I

The water rushed the low bank, its first destruction the unbinding of the strange bound sticks that had for years appeared along the West Side Highway bike path, sticks crisscrossed atop stones stacked in ways that suggested they meant something to someone. In an instant the water broke it all down, the detritus swiftly clogging the already clogged drains as the river rose—fast, there was pressure there, volume and shifting tides, currents, swells—over the West Side Highway bike path, flooding the recently resodded Hudson River Park, the roots of its sycamores and maples, ornamental cherry and dogwood too shallow to grip. The trees toppled and bobbed, knocking in a surging logjam the limestone foundations of the once tenement art galleries, the red-brick churches and garages, and too numerous to count glassy condo towers—each a flimsy envelope leaking carbon, heat, cooled air in summer. Now, capable of resisting nothing, their glass panes pop and shatter like so many bottles lobbed to the sidewalk, the ones that remain reflecting the darkening sky and the tempest of the day and the rising swirl of water as the higher, richer tenants stand in black silhouette.

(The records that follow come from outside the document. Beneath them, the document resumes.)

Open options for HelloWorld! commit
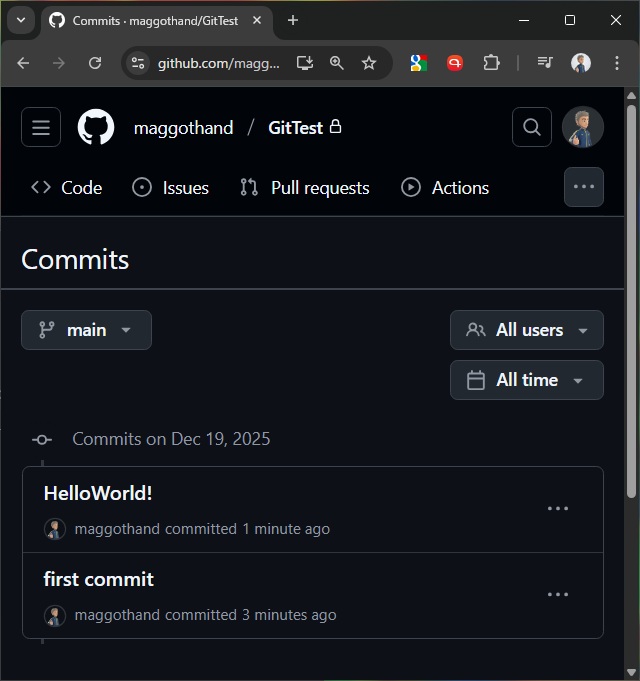558,509
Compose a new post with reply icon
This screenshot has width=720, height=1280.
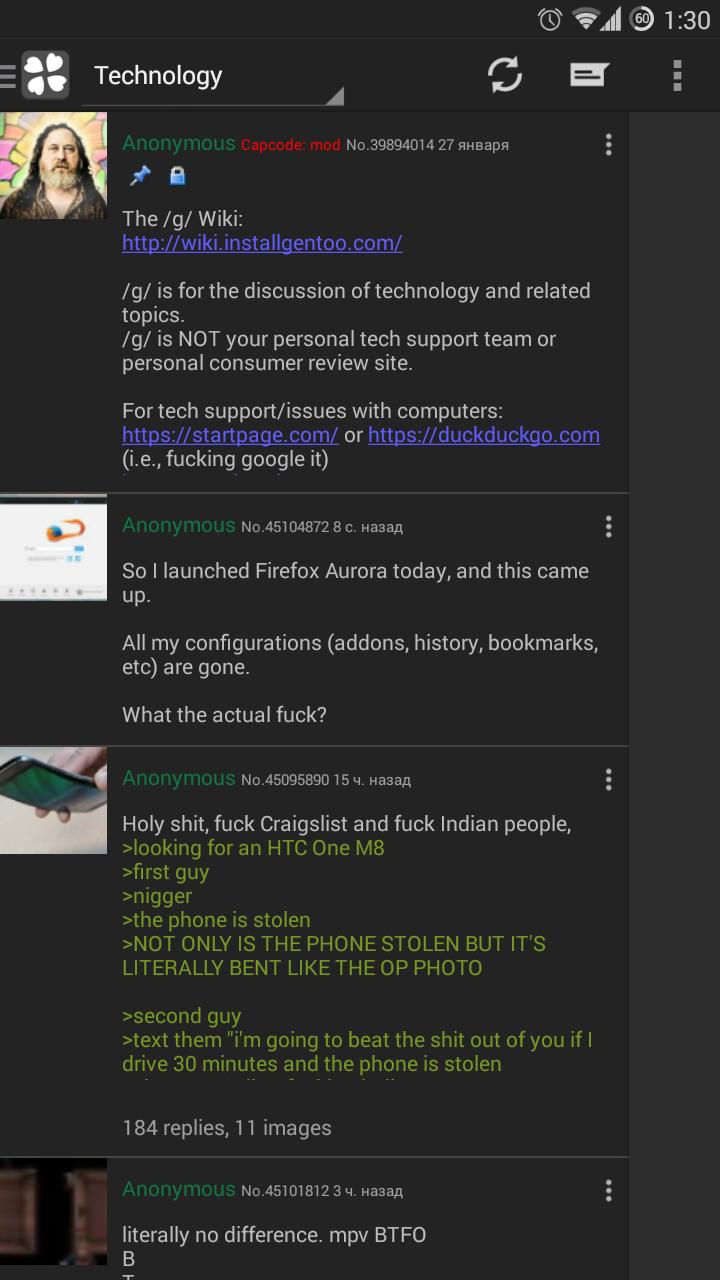point(590,75)
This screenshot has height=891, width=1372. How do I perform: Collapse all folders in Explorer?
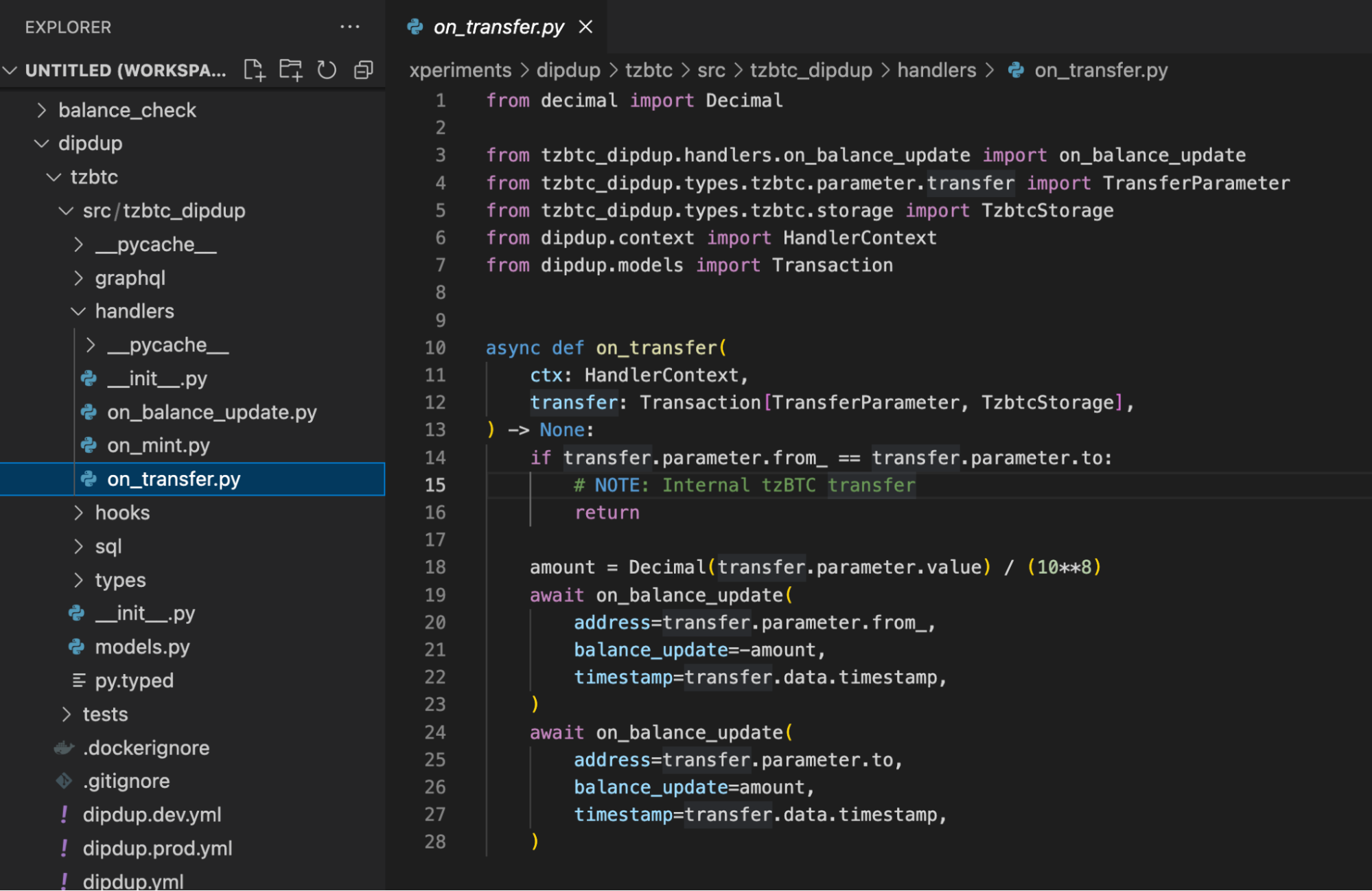pyautogui.click(x=363, y=70)
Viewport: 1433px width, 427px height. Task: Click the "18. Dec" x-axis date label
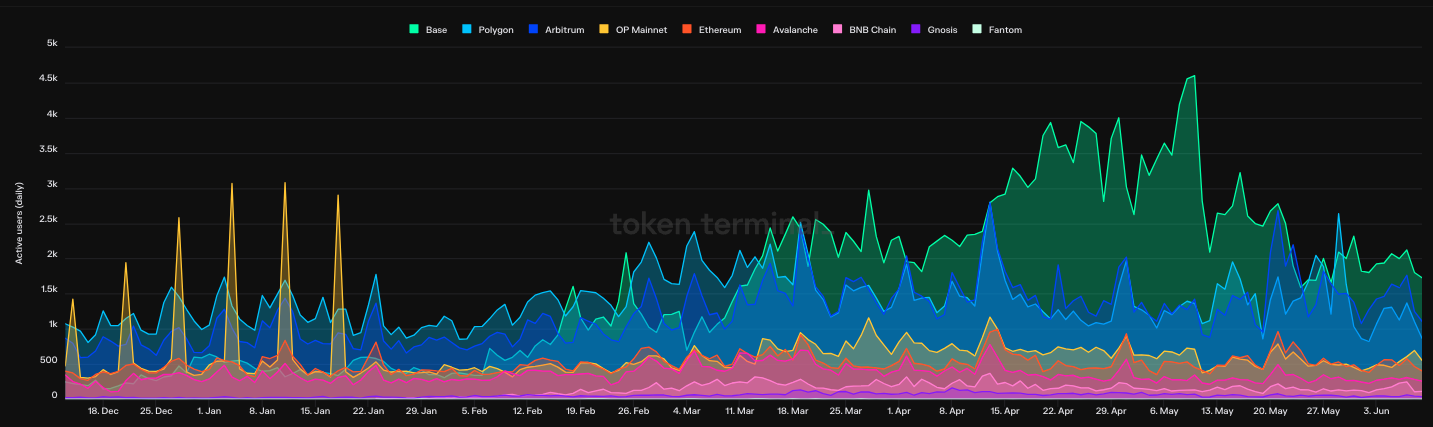click(103, 411)

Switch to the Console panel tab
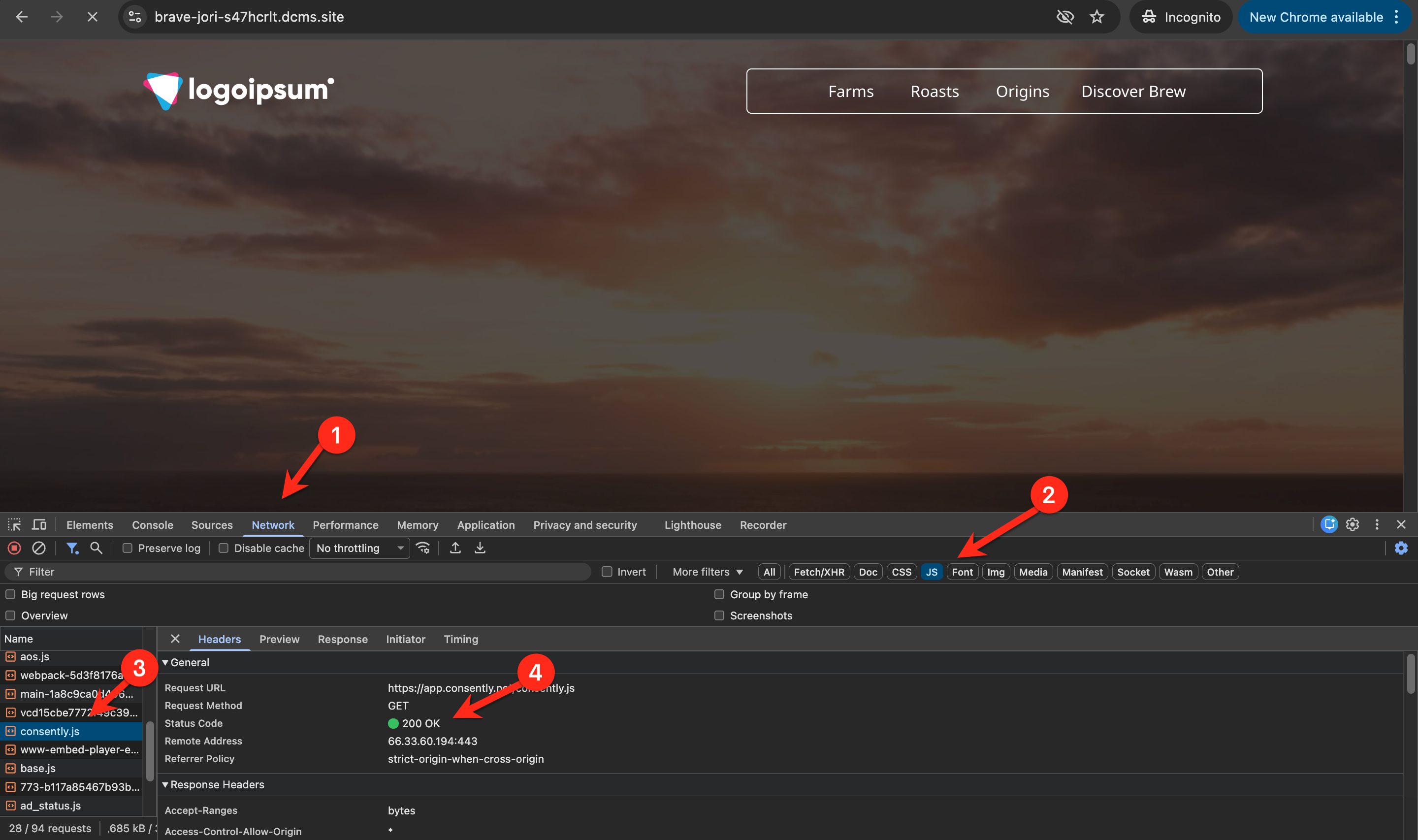152,525
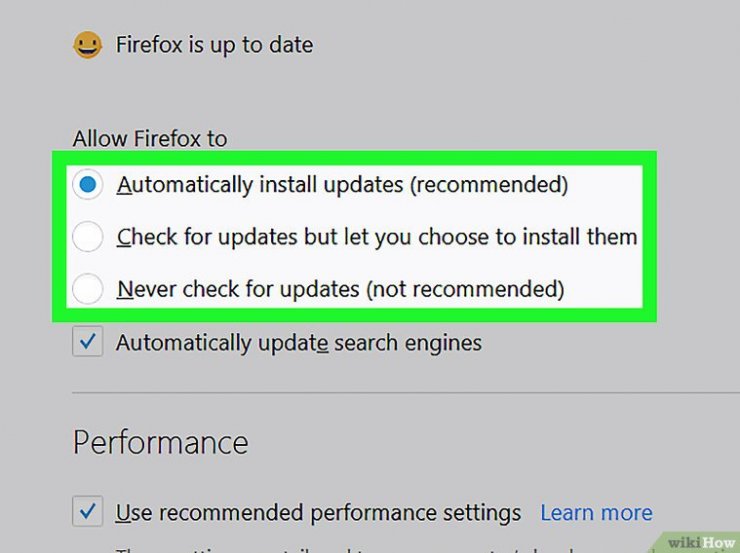This screenshot has width=740, height=553.
Task: Click the 'Check for updates but let you choose' label
Action: click(x=377, y=237)
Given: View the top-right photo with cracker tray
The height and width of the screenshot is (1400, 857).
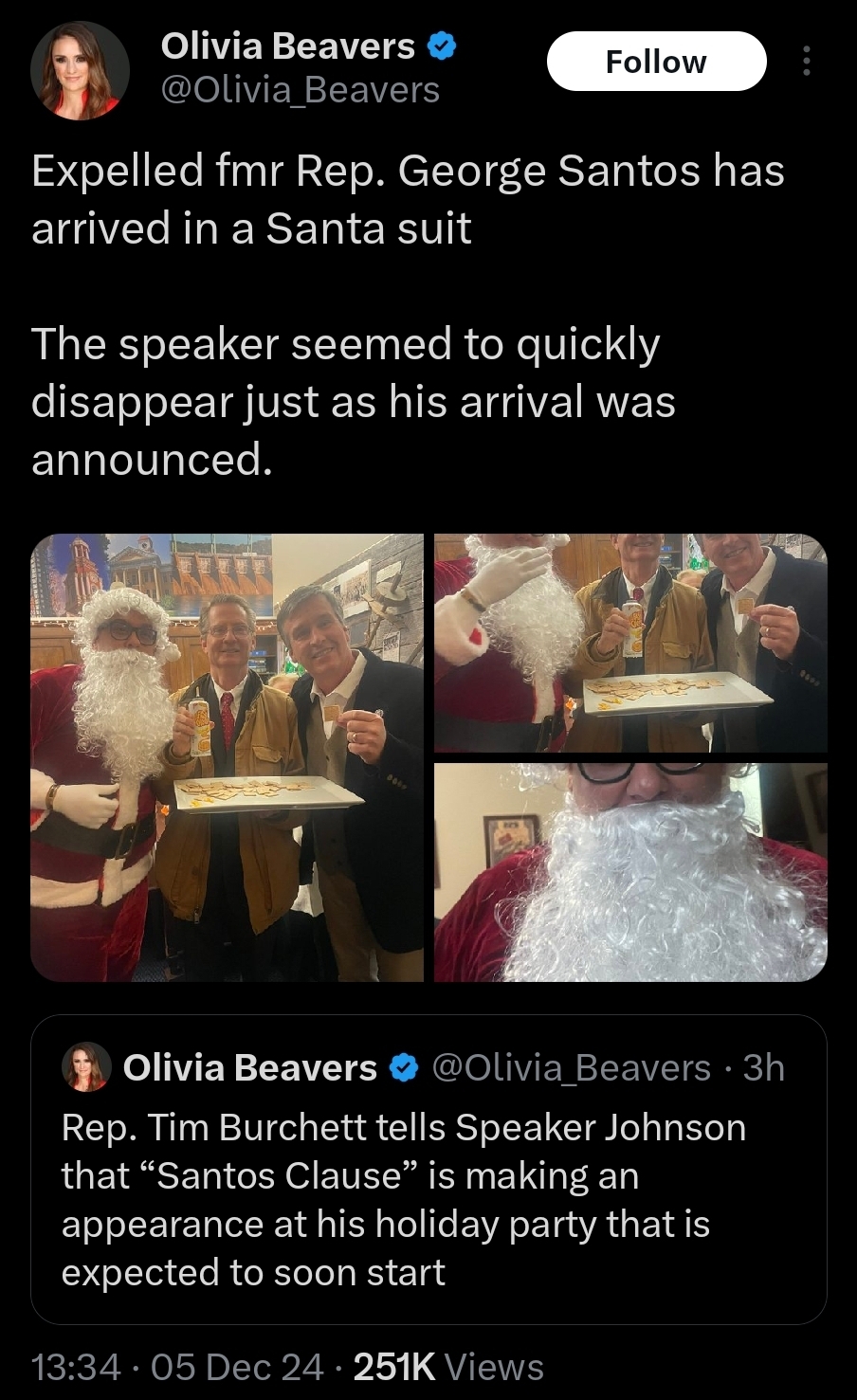Looking at the screenshot, I should point(630,643).
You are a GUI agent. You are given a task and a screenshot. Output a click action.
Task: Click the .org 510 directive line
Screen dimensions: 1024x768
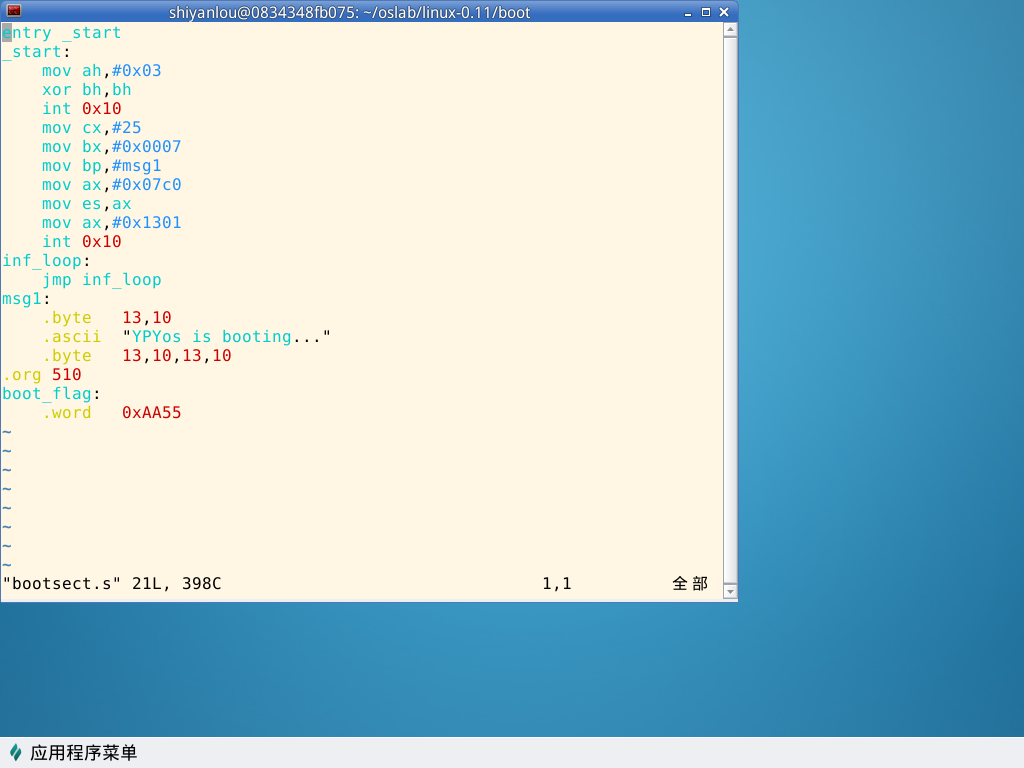[40, 374]
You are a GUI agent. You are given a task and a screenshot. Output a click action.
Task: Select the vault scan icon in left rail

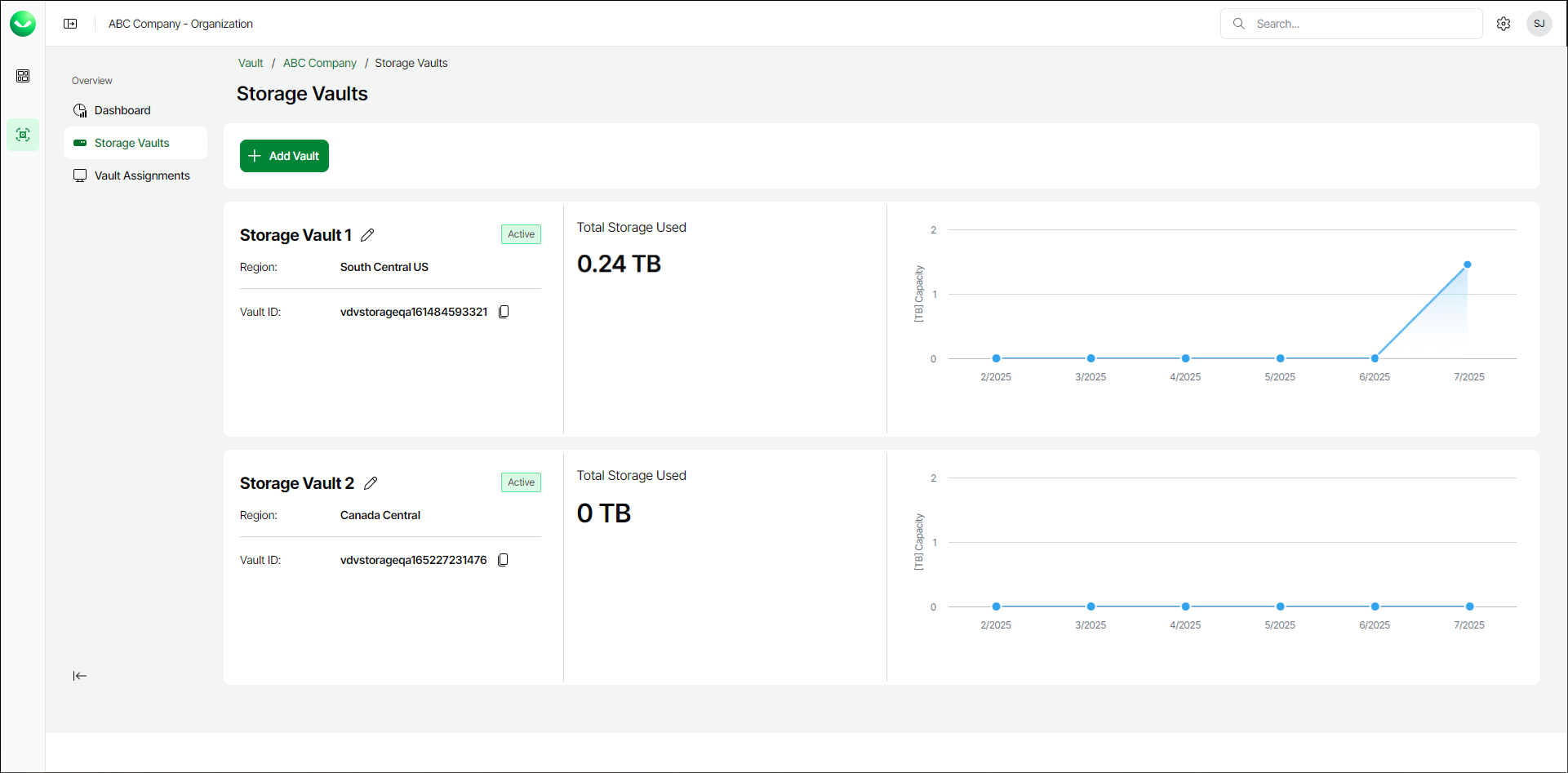point(23,135)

Helen puts her hands into the rush of water. She knows it is unstoppable; ridiculously unstoppable. Too soon the famous buildings will buckle and go under just as easily as she did a little girl at the great waterfall at Great Falls. She went under in her daisy two-piece, her hard, pale body tight and smooth as the water that knocked her breath out, Great Falls too rough, her mother had warned. She could still hear her mother’s warning somewhere far away, distant as church bells.

She had known all along, her mother was saying.

What the hell had they been thinking? her mother was saying.

What the hell had any of them been thinking?